Understanding Prometheus AlertManager

Continuing the previous blog post on Prometheus, we will cover the alerting part which is an important component in the Prometheus infrastructure monitoring stack. We’ll see Prometheus AlertManager and its integration with Prometheus Server in action.

Understanding AlertManager and Prometheus Server

AlertManager is a Go binary and a separate component that comes with Prometheus. AlertManager, as a component, receives alerts from Clients and follow appropriate steps for firing alert notifications. Prometheus is one of the primary Client for AlertManager.

We defined AlertManager’s configuration in Prometheus prometheus.yml configuration file by providing the host and port of the AlertManager. Once Prometheus knows about the AlertManager is, we define conditions in the same Prometheus configuration file based on which Prometheus should ask AlertManager to fire an alert to appropriate targets. If a certain condition doesn’t the expectations in Prometheus, Prometheus will ask AlertManager to fire an alert (matching the condition) by forwarding to the AlertManager and finally AlertManager is responsible to decide what to do with those received alerts. AlertManager’s conditions are defined in a rule file called alert.rules. Alert rules are configured in the Prometheus configuration prometheus.yml file.

In the below image, I showed visually that how a Prometheus and the AlertManager are interacting with an Exporter (BlackBox Exporter in this case), a notification client and an HTTP Web server.

In this post, we will see Prometheus, AlertManager, BlackBox Exporter, 2 HTTP servers and a notification client as vehicles to understand how the monitoring stack works in practice. We will be monitoring the status of an Apache HTTP server and an NGINX Web server. All of the components will be running in Docker containers.

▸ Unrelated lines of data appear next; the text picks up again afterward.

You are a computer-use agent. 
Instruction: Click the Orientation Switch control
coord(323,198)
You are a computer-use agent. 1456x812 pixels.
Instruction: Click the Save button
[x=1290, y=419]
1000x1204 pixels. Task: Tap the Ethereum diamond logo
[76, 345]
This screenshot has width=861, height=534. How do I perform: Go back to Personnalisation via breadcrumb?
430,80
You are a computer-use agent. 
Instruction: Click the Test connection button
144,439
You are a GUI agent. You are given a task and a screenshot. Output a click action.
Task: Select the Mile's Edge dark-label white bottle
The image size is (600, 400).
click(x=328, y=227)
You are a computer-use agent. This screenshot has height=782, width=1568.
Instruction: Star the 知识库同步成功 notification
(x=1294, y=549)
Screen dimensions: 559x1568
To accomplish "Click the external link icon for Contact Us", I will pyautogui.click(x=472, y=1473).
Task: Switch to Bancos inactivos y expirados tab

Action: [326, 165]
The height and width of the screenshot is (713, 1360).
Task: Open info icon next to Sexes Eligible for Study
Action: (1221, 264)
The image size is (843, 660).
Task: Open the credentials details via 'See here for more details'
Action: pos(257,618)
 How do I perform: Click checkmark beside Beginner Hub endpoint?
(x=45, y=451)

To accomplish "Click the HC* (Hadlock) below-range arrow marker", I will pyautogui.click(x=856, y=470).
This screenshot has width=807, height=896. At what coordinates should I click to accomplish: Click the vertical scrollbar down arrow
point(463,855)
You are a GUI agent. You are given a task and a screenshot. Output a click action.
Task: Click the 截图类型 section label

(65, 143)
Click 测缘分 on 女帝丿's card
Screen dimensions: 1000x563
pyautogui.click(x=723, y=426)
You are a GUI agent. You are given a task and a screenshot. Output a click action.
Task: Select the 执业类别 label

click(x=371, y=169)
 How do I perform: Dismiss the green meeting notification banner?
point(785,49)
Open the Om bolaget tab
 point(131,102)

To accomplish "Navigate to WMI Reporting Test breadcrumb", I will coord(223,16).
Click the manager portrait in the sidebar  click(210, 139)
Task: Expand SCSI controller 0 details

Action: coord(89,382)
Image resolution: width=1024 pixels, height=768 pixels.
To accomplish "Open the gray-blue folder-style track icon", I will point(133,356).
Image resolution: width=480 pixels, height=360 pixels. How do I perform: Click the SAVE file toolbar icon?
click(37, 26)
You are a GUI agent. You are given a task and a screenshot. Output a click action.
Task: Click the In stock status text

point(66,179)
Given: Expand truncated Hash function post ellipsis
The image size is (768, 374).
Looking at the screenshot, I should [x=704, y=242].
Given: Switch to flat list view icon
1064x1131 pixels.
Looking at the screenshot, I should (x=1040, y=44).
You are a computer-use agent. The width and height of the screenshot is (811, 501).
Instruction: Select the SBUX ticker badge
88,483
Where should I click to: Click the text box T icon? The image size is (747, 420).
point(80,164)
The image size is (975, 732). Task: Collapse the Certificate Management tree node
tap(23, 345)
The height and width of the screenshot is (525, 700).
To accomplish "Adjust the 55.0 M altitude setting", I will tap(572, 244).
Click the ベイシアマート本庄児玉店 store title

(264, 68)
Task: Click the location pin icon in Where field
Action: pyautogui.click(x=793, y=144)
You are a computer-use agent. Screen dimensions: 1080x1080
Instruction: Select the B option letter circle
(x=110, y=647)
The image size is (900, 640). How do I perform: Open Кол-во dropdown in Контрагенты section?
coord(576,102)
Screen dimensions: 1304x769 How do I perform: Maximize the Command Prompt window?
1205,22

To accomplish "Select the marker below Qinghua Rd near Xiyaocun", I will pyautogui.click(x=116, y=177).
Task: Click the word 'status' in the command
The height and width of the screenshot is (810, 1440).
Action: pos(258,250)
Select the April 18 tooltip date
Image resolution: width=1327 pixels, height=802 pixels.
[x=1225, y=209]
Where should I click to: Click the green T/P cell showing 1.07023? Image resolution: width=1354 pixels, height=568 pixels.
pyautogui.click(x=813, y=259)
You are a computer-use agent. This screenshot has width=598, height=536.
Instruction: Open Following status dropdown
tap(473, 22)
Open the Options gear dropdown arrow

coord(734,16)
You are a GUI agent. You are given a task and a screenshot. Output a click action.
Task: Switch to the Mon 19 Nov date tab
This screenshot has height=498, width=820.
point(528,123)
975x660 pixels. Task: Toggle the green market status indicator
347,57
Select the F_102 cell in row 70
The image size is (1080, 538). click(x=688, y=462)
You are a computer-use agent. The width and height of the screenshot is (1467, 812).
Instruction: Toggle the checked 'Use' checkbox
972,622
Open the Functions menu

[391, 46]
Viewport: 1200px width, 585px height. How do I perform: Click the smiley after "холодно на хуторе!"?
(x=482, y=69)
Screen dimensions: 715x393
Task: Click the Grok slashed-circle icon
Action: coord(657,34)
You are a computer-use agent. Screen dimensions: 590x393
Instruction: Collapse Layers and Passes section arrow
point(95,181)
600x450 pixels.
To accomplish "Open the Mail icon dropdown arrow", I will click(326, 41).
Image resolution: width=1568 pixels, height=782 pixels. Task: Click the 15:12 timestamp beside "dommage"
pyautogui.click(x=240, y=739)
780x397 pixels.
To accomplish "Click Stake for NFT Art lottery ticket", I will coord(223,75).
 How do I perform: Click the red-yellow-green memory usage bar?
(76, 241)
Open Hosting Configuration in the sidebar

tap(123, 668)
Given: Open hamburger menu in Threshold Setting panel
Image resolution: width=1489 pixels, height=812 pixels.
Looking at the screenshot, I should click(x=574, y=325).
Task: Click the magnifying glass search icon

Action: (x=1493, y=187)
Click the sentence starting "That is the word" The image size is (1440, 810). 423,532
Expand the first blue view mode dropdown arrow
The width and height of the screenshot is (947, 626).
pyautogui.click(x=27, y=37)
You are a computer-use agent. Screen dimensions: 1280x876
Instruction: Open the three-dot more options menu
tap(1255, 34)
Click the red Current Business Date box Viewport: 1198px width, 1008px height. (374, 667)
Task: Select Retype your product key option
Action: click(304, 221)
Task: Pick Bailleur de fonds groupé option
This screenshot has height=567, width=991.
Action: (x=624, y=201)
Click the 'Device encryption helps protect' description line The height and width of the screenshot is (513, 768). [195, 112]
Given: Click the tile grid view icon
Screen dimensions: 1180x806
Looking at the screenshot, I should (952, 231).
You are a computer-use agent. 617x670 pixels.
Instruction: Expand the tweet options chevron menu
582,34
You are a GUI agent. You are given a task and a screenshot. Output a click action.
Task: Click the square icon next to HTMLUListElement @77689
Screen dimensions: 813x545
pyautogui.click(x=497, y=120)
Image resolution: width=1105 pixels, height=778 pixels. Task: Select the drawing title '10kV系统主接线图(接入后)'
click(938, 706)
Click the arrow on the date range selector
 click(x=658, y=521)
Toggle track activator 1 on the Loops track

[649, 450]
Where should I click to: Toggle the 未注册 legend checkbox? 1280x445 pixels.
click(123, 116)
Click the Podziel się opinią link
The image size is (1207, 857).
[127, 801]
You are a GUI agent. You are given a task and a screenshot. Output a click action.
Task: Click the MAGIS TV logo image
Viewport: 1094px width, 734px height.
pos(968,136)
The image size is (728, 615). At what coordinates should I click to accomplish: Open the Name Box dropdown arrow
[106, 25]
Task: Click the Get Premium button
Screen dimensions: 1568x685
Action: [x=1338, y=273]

Prometheus BlackBox Exporter will probe for the health status check on NGINX and Apache over HTTP with a constant time-interval. Prometheus Server will check the health status of NGINX and Apache via the BlackBox Exporter. If any of the service goes down or stops responding, HTTP probe will fail in BlackBox Exporter and Prometheus Server will fire alerts based on the rules defined in the alert.rules file and based on the service which stopped responding i.e. if Apache HTTP service is down, notify to Team 1 via the email-1 and vice versa. Below is the image shows the flow:

You can find the source code here.

Configuring Prometheus for AlertManager

First we need to tell Prometheus Server where it should for AlertManager. We do this by editing Prometheus configuration prometheus.yml file as:

...
...
# Alertmanager configuration
alerting:
  alertmanagers:
  - static_configs:
    - targets:
      - alertmanager:9093   # host:part
...
...

It is important to note that we are providing the Docker container name here, instead of localhost, where the AlertManager is running. Prometheus Server container will discover the AlertManager container via Docker embedded DNS. There is a official Docker Image for AlertManager that you can pull from Docker Hub and use.

If you are directly using AlertManager Go binary, you should use localhost instead of alertmanager as host in the Prometheus configuration.

Next, we need to tell Prometheus Server about the use of BlackBox Exporter to probe Apache and NGINX containers over HTTP. We do this by adding:-

  - job_name: 'httpd'
    metrics_path: /probe
    params:
      module: [http_2xx]
    static_configs:
      - targets:
        - http://httpd:80
    relabel_configs:
      - source_labels: [__address__]
        target_label: __param_target
      - source_labels: [__param_target]
        target_label: instance
      - target_label: __address__
        replacement: blackbox:9115

  - job_name: 'nginx'
    metrics_path: /probe
    params:
      module: [http_2xx]
    static_configs:
      - targets:
        - http://nginx:80
    relabel_configs:
      - source_labels: [__address__]
        target_label: __param_target
      - source_labels: [__param_target]
        target_label: instance
      - target_label: __address__
        replacement: blackbox:9115

In the Prometheus configuration file, we can see here that the host name for BlackExporter (At the bottom of each job name) and the host names for Apache and NGINX server are name of the containers where they are running. These services would be dynamically discovered by containers via Docker embedded DNS. You can find and change these container names in the docker-compose.yml file of the repository. The NGINX, Apache and BlackBox Exporter services are part of the docker-compose.yml file.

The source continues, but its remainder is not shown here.